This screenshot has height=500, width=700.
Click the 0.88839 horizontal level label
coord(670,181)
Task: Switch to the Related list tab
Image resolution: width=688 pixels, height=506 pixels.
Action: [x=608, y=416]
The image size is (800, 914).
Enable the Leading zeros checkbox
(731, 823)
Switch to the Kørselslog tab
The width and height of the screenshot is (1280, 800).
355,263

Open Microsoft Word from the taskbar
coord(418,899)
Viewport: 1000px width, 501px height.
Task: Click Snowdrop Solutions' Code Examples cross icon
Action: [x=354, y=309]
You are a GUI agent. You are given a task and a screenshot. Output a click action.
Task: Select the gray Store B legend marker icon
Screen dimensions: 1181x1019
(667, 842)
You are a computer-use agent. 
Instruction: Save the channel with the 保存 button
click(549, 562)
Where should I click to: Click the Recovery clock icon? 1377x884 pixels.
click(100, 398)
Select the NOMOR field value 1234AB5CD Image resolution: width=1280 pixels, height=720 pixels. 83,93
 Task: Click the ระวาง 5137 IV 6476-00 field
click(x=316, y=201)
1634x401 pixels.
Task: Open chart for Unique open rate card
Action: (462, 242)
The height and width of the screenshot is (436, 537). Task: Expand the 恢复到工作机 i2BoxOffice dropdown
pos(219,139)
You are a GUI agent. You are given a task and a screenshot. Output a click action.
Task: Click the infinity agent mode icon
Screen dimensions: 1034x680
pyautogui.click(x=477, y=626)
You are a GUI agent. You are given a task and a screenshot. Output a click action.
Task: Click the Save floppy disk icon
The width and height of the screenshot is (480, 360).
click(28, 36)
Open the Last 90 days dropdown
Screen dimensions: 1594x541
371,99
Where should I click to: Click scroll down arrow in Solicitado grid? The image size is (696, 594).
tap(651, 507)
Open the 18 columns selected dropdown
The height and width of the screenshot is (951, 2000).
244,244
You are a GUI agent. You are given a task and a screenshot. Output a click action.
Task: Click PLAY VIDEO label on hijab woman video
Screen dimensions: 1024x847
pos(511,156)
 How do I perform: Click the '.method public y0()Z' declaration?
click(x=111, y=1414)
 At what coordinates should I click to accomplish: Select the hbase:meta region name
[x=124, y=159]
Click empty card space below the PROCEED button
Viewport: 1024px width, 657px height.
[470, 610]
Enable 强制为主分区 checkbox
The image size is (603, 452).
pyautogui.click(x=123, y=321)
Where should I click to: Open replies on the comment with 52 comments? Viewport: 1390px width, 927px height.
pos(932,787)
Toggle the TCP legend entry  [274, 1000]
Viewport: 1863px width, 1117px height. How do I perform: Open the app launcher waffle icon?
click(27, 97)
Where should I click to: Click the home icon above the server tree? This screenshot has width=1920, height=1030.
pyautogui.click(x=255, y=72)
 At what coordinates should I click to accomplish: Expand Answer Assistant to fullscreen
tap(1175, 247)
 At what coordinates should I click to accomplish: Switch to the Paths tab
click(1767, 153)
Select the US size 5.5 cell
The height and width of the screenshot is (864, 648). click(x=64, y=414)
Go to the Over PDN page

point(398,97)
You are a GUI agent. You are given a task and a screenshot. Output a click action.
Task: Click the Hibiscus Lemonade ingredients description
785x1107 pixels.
☆ ☆ ☆ ☆ ☆
-- ABOUT THIS TASK --
Exactly as they appear, copy the lines of the listing above from the first through the one that contains "You are a computer-use agent.", and nothing more.

-- ANSWER TO THIS PROBLEM --
This screenshot has height=500, width=700.
Click the 0.88839 horizontal level label
coord(670,181)
Task: Switch to the Related list tab
Image resolution: width=688 pixels, height=506 pixels.
Action: [x=608, y=416]
The image size is (800, 914).
Enable the Leading zeros checkbox
(731, 823)
Switch to the Kørselslog tab
The width and height of the screenshot is (1280, 800).
355,263

Open Microsoft Word from the taskbar
coord(418,899)
Viewport: 1000px width, 501px height.
Task: Click Snowdrop Solutions' Code Examples cross icon
Action: [x=354, y=309]
You are a GUI agent. You are given a task and a screenshot. Output a click action.
Task: Select the gray Store B legend marker icon
Screen dimensions: 1181x1019
(667, 842)
You are a computer-use agent. 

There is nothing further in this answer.